- Extrait du document
“Bats-moi ! Frappe-moi ! Donne-moi des coups de pieds ! demande le masochiste au sadique.
Le sadique sourit d’un sourire cruel et prends son temps pour répondre : “Non !”
CELA, PLUS ou moins, reflète la situation à notre frontière du nord en ce moment.
Deux drones israéliens ont bombardé (ou envoyé des missiles sur) un petit convoi du Hezbollah, à quelques kilomètres au-delà de la frontière avec la Syrie sur les Hauteurs du Golan. Il y eut douze morts. Parmi eux, un général iranien. Il y avait aussi un très jeune officier du Hezbollah, le fils d’Imad Mughniyeh, officier de très haut rang du Hezbollah qui fut également tué par Israël il y a quelque sept ans, dans une explosion de voiture à Damas.
La mort du général iranien n’était peut-être pas intentionnelle. Il semble que les services de renseignement israéliens ignoraient sa présence dans le convoi, comme celle de cinq autres officiers des Gardiens de la Révolution iraniens. Un officier de l’armée israélienne l’a admis de façon détournée. Un deuxième officier a démenti la déclaration du premier.

- Données enregistrées

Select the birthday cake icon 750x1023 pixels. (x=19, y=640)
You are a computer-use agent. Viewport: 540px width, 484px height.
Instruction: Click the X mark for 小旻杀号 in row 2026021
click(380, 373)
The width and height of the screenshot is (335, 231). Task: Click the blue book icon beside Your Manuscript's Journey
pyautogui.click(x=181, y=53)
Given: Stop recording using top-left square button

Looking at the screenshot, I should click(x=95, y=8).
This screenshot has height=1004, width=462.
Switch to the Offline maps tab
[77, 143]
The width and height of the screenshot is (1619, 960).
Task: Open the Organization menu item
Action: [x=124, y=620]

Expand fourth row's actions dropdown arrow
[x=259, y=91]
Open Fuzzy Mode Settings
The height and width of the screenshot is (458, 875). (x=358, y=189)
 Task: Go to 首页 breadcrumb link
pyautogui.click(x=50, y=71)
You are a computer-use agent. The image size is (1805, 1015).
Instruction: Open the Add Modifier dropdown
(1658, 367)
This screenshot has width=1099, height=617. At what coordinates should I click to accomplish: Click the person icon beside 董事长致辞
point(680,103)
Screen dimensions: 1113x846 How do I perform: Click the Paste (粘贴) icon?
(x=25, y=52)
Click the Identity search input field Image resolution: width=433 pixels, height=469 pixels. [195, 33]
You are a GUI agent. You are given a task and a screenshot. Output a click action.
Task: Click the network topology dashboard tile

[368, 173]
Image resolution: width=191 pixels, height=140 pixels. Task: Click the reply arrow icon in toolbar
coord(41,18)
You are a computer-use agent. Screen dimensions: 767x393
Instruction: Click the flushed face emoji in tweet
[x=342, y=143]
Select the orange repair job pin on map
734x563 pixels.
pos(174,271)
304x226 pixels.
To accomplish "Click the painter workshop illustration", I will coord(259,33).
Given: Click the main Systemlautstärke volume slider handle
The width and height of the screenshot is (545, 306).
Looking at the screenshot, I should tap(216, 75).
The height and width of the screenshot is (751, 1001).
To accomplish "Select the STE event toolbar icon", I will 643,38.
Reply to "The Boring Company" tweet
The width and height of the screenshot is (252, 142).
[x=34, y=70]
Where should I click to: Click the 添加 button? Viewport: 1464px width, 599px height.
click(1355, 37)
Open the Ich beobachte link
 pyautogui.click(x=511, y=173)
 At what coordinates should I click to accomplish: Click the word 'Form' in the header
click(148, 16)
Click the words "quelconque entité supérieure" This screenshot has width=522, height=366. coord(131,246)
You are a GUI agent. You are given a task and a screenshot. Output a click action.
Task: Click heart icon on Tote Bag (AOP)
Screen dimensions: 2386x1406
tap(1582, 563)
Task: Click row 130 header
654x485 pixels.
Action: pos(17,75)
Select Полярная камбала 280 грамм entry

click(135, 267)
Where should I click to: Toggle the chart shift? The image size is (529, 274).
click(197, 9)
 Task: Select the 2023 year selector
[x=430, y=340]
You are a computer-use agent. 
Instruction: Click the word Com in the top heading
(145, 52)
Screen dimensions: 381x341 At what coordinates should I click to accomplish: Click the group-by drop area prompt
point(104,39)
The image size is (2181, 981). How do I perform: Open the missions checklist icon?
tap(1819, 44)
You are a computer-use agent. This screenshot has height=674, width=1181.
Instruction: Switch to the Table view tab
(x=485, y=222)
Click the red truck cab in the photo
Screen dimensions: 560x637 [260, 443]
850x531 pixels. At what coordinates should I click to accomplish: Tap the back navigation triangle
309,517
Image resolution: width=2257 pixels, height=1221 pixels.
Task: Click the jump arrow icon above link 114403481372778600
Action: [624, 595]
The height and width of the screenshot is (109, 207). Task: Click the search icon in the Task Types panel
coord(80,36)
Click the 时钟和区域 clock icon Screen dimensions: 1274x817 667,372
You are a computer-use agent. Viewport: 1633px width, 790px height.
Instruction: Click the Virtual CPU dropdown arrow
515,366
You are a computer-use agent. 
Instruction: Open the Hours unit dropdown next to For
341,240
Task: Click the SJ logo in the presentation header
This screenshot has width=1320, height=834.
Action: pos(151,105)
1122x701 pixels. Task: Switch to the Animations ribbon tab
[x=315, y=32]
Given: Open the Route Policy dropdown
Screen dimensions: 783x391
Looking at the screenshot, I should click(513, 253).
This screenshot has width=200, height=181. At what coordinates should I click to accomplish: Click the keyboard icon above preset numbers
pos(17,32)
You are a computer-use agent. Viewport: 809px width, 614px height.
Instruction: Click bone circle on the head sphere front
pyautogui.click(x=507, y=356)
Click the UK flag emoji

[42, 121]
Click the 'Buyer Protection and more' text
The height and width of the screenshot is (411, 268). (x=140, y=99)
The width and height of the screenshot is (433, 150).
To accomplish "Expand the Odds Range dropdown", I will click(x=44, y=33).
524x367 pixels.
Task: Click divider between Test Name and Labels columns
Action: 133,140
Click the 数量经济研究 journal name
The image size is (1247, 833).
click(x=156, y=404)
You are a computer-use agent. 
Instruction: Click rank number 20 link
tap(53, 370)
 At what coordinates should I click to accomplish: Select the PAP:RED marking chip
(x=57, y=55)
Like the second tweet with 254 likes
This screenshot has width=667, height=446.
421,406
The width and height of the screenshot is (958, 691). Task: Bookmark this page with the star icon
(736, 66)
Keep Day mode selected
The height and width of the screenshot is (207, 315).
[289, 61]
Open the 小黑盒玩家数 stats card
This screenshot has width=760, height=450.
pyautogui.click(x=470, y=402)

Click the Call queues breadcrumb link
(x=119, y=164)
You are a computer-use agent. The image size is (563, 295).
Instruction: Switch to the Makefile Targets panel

- Série de tâches
**1)** Modifiez le passage de l'extrait qui va de « Deux drones israéliens » à « déclaration du premier. » en remplaçant « général iranien » par « commandant iranien ».
**2)** Veuillez résumer l'extrait en deux phrases.
Appuyez-vous uniquement sur l'extrait du document.

- Réponses par tâche
**1)**
Deux drones israéliens ont bombardé (ou envoyé des missiles sur) un petit convoi du Hezbollah, à quelques kilomètres au-delà de la frontière avec la Syrie sur les Hauteurs du Golan. Il y eut douze morts. Parmi eux, un commandant iranien. Il y avait aussi un très jeune officier du Hezbollah, le fils d’Imad Mughniyeh, officier de très haut rang du Hezbollah qui fut également tué par Israël il y a quelque sept ans, dans une explosion de voiture à Damas.
La mort du commandant iranien n’était peut-être pas intentionnelle. Il semble que les services de renseignement israéliens ignoraient sa présence dans le convoi, comme celle de cinq autres officiers des Gardiens de la Révolution iraniens. Un officier de l’armée israélienne l’a admis de façon détournée. Un deuxième officier a démenti la déclaration du premier.

**2)** Deux drones israéliens ont frappé un petit convoi du Hezbollah à quelques kilomètres au-delà de la frontière avec la Syrie, sur les Hauteurs du Golan, faisant douze morts, dont un général iranien et le fils d'Imad Mughniyeh. La mort du général n'était peut-être pas intentionnelle et le renseignement israélien semble avoir ignoré sa présence, ce qu'un officier israélien a admis de façon détournée avant qu'un second ne le démente.